## start Passage shown

Wednesday, 24 May 2017

Rip Big Bertha

We have had chickens pass away for one reason or another and I usually don't mention it each time as it is part of running the small holding. However today we lost Big Bertha seen on the left here.

We have had her for 7 years. We got her when Grace was 3 and I was expecting Jack. She will have been at least 8, most likely older. I thought she was around 10 but whatever the correct age is, she's had an amazing innings and I am really pleased that she made it to the small holding with us and spent her last days here. She died peacefully in the orchard today, basking in the sun and enjoying her girls around her.

We only have Jess left out of the original clan that we named. We've not named the latest lot, but these were the ones that opened up the love of keeping chickens to us.

Monday, 22 May 2017

Monday night preserves - Asparagus in oil 

On Monday nights I aim to preserve something that is in season throughout the growing season. This is to allow us to prolong the growing season and try our fruit and veg in a variety of ways.
Tonight I was going to do asparagus and also leathers. However the asparagus was such a faff on that I am keeping the leathers for another night.
We cut the asparagus that has flew up since we had the rain just a couple of days ago and I set about trimming them to fit the jar size stated in the recipe. 500ml. There was my first mistake, my jar is more short and fat than tall and slim (sounds familiar 😂) so I had to trim the asparagus a lot shorter than I would have liked. I kept the cut offs to make a soup or such.
I boiled vinegar and water then set aside and kept warm. The asparagus I charred in the frying pan as I don't have a griddle and plunged into the vinegar and water whilst I chopped 2 shallots. Placing the shallots and a tsp of peppercorns in the sterilised short, fat jar I set about fishing the asparagus out of the vinegar. This in itself was a task as I didn't want to pour it out. Then you're supposed to stand the asparagus up in the jar. This takes patience and I was losing mine.
Once it is stood up, in a fashion, I put 75ml of lemon juice in and topped up with olive oil and added some home grown herbs. 
It looks nice and now needs to sit for 6 weeks before we could use it. It'll keep for 4 months in the pantry and then once open will last another 6 weeks. So in theory we could wait until winter to use these up, which will be a nice treat.
Although it was a faff on, it's done now and looking back, it wouldn't be as hard the second time. Incidentally, the oil it's preserved in wkill be used for cooking once the asparagus is used. It is however fairly expensive unless you have olive oil and cider vinegar in bulk.

Friday, 19 May 2017

What to do with this

This is the back of an outbuilding that we have.  Inside this we store the lawnmower and process the poultry but we've another idea for what we want to put in there.  I'll post about that another time.
Today I am interested in the back of it.  What a waste of space.  It's not as simple as it looks to find a solution though.  The sheep live here, so they will eat anything we plant.

Not only would the sheep eat anything, looking at the ground here, I'm not convinced we're get a spade in it!

## end Passage shown

## Brief A
Reproduce the rows exactly, from the first row through the line containing "Action: [310, 243]", with both ends included.

## start Extracted records

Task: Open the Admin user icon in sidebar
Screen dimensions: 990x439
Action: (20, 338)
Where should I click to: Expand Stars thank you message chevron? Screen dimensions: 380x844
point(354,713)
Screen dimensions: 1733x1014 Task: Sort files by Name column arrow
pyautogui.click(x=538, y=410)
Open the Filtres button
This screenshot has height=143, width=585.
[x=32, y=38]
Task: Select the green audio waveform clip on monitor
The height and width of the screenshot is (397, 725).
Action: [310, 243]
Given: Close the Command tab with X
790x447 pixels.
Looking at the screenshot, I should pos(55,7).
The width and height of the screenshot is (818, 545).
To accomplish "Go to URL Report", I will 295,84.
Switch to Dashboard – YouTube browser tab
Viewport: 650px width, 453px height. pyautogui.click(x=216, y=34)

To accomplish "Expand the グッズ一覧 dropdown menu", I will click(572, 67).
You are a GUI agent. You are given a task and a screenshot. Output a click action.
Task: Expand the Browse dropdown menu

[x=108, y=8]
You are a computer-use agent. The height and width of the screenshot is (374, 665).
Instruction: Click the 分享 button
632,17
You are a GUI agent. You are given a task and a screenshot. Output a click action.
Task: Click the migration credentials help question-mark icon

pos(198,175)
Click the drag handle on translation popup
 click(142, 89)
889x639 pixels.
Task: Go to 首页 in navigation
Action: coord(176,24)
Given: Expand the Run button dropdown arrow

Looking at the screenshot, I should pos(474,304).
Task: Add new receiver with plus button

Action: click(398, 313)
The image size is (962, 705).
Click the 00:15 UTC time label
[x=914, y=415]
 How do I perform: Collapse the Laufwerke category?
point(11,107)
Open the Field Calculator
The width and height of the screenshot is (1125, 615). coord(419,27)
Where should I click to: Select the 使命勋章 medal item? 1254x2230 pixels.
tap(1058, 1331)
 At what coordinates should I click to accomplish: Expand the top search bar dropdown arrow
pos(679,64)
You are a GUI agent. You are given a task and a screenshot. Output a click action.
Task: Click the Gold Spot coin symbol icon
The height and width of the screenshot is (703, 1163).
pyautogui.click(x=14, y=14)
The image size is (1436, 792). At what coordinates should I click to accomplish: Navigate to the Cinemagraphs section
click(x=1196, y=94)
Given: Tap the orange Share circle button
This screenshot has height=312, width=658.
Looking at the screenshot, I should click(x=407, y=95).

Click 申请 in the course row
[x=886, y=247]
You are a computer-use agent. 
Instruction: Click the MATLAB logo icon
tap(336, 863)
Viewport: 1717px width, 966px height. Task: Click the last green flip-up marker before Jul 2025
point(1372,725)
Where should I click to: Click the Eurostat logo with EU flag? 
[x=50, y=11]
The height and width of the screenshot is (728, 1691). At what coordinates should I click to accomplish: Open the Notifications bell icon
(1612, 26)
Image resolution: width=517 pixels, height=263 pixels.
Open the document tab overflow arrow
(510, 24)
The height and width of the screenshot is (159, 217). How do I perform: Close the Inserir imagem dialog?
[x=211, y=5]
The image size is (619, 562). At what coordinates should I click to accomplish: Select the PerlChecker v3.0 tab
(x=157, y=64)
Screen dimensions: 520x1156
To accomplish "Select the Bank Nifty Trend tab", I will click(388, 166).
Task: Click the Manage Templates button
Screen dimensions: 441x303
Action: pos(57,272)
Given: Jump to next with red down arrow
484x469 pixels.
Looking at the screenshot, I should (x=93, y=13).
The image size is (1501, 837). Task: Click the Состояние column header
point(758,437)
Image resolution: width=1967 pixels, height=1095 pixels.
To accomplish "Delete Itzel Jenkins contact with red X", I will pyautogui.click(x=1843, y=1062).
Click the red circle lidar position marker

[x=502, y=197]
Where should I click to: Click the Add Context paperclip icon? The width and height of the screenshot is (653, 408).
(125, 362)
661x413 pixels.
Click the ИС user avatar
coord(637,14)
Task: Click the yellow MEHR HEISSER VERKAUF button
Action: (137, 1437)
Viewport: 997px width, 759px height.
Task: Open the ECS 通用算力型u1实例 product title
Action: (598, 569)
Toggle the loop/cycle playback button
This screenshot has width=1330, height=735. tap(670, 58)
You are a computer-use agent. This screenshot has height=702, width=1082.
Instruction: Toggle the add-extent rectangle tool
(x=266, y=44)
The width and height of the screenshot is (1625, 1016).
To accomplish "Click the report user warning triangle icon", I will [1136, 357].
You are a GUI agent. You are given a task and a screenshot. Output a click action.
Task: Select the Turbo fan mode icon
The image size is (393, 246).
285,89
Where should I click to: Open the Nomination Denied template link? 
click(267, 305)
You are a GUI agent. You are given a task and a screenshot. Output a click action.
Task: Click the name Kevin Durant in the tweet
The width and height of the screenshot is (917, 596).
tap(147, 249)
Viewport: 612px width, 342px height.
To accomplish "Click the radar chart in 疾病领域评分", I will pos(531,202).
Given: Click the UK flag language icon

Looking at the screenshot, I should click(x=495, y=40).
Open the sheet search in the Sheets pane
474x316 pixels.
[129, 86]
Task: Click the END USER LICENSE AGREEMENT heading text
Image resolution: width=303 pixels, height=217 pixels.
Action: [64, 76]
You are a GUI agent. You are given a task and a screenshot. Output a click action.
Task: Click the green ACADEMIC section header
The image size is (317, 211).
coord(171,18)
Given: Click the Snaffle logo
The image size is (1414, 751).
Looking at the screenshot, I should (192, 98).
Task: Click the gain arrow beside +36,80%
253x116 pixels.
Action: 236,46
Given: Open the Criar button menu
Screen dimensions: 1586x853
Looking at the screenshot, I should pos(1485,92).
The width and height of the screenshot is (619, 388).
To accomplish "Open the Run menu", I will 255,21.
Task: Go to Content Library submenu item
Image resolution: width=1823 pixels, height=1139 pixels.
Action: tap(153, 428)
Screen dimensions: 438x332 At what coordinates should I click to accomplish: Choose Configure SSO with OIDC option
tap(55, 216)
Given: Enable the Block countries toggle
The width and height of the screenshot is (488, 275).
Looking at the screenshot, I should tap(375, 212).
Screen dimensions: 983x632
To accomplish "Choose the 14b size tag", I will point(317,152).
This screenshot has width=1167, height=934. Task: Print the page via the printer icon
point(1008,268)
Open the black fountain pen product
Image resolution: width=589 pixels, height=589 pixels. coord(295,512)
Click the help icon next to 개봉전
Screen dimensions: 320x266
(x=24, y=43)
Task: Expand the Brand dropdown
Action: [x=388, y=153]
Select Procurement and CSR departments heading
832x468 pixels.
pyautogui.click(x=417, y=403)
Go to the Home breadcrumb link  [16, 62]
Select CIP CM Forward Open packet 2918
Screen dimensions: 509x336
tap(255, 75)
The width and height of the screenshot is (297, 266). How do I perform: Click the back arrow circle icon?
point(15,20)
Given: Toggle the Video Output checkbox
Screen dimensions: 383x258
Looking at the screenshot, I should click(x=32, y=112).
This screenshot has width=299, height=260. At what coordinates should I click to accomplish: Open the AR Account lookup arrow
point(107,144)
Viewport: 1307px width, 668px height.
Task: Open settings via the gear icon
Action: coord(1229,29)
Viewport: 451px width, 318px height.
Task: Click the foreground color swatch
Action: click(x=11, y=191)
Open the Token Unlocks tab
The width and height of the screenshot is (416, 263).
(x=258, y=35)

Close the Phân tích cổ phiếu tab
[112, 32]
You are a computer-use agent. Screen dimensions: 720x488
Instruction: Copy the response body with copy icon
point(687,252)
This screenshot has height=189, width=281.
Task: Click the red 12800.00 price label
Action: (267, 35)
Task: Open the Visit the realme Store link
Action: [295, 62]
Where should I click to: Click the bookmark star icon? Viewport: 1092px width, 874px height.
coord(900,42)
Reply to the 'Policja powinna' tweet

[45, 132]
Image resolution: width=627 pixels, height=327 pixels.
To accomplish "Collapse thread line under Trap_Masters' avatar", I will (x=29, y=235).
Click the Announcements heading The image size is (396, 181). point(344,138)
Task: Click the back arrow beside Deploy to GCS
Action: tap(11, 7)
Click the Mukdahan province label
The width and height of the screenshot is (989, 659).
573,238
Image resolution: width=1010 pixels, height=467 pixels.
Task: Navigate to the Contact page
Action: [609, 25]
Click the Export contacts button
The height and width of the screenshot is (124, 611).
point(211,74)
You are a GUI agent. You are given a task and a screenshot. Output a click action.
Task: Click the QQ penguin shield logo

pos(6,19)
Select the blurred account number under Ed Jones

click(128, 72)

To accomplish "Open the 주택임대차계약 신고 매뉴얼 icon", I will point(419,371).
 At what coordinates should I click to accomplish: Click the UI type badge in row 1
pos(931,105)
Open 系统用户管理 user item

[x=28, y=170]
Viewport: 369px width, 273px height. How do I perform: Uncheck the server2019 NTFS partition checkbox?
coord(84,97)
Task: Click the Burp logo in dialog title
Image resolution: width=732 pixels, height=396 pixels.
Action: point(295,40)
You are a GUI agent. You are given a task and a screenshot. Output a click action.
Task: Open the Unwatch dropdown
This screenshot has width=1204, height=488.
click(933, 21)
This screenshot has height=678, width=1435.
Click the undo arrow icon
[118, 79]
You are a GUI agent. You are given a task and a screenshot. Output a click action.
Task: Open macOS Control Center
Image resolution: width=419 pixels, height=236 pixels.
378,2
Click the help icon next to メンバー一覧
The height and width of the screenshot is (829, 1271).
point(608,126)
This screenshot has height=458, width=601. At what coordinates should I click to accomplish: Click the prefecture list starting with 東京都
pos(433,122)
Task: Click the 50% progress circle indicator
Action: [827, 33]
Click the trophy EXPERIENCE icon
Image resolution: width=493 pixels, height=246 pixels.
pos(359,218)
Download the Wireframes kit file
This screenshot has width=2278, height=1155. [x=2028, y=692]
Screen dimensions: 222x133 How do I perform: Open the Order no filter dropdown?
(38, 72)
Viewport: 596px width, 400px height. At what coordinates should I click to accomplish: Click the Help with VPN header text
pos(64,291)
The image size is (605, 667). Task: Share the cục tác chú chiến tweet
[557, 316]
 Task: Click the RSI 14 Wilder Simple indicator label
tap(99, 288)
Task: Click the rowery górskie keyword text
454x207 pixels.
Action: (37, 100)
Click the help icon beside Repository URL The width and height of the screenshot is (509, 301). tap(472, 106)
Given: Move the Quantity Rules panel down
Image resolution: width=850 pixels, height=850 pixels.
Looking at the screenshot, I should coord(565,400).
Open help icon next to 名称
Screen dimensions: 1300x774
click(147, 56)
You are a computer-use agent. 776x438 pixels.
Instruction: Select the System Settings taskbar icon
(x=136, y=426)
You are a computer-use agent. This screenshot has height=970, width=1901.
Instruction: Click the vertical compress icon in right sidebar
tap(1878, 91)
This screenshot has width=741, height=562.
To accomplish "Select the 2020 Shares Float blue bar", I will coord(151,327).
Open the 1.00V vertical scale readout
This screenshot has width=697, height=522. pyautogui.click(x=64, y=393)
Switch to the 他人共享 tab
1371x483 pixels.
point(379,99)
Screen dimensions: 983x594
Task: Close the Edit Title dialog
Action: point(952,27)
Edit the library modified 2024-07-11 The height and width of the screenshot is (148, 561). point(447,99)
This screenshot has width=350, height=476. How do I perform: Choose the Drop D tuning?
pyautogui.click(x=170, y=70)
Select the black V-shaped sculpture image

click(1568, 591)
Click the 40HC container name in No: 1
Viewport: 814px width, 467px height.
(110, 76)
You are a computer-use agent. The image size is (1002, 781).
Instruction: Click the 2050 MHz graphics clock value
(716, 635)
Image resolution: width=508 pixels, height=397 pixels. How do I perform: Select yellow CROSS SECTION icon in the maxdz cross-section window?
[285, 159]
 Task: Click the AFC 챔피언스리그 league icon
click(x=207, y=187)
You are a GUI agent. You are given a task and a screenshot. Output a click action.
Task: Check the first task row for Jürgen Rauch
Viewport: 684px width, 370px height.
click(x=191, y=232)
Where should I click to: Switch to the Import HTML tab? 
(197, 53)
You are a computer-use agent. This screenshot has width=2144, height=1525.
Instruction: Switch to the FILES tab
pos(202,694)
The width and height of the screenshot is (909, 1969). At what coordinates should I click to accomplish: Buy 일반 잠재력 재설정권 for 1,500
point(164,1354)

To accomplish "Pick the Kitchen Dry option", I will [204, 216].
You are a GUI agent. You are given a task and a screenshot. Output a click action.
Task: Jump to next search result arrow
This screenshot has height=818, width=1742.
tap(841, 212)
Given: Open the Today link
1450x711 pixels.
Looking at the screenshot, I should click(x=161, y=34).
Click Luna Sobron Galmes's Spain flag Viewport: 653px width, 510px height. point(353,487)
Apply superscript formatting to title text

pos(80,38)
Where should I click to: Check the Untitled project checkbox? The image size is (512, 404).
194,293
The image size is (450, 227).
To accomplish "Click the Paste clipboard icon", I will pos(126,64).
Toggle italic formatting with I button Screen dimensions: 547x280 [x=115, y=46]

## end Extracted records

## Brief B
Resume the smallholding blog posts after their final sentence.

## Written response A
Task: Open the Admin user icon in sidebar
Screen dimensions: 990x439
Action: (20, 338)
Where should I click to: Expand Stars thank you message chevron? Screen dimensions: 380x844
point(354,713)
Screen dimensions: 1733x1014 Task: Sort files by Name column arrow
pyautogui.click(x=538, y=410)
Open the Filtres button
This screenshot has height=143, width=585.
[x=32, y=38]
Task: Select the green audio waveform clip on monitor
The height and width of the screenshot is (397, 725).
Action: [310, 243]

## Written response B
 Something, not sure what, is left over here.  There's a semi circle that you can't quite make out, but maybe something was planted in it years ago.  I'll see if the neighbours know.
 Speaking of neighbours, I can't put anything high in here as to the right we have the only part of our area that is overlooked by my lovely neighbours and I wouldn't want to block their view.
So I am just not sure what to do here, it seems wasted and unloved.

If you stand with your back to the barn, you face our field, but before you get to the main field there is a mass of trees.  They are very pretty but in the way.  They will have been planted as a wind break or noise break but as we're planting up the river bank with trees (which is directly behind these again), they aren't required here.
The conker tree in the far left is very pretty
Access to the field is past the sheep, round the corner of the trees.
 We're giving serious thought as what to do with these.  Some have come down an provided us with wood, others are being eaten by the sheep so will also come down.
Do we house animals in here, chickens, sheep, pigs, goats etc?  Do we pull them all down and turn it to grass to give us much needed extra grazing land?  The ideas go on.  It's worth nothing there us a slope from the edge of the grass down to the field in which the trees are growing.  I'll have a think over the weekend,  Have a good one everyone :)

Thursday, 18 May 2017

Cherry tree protection

With last year being our first year here, we were discovering what trees we have and it wasn't until too late that we realised we had a cherry tree in the orchard, nestled amongst the apple trees.  By too late I mean the birds got to them before us.
This cherry tree was really productive as were some others we have.  This tree however is smaller and easier to pick than the others, so we have claimed this one and we'll just have to see if the birds beat us to the other ones!
The tree before and after netting was put in place.  I hope we get a decent crop again this year, one we can actually harvest though!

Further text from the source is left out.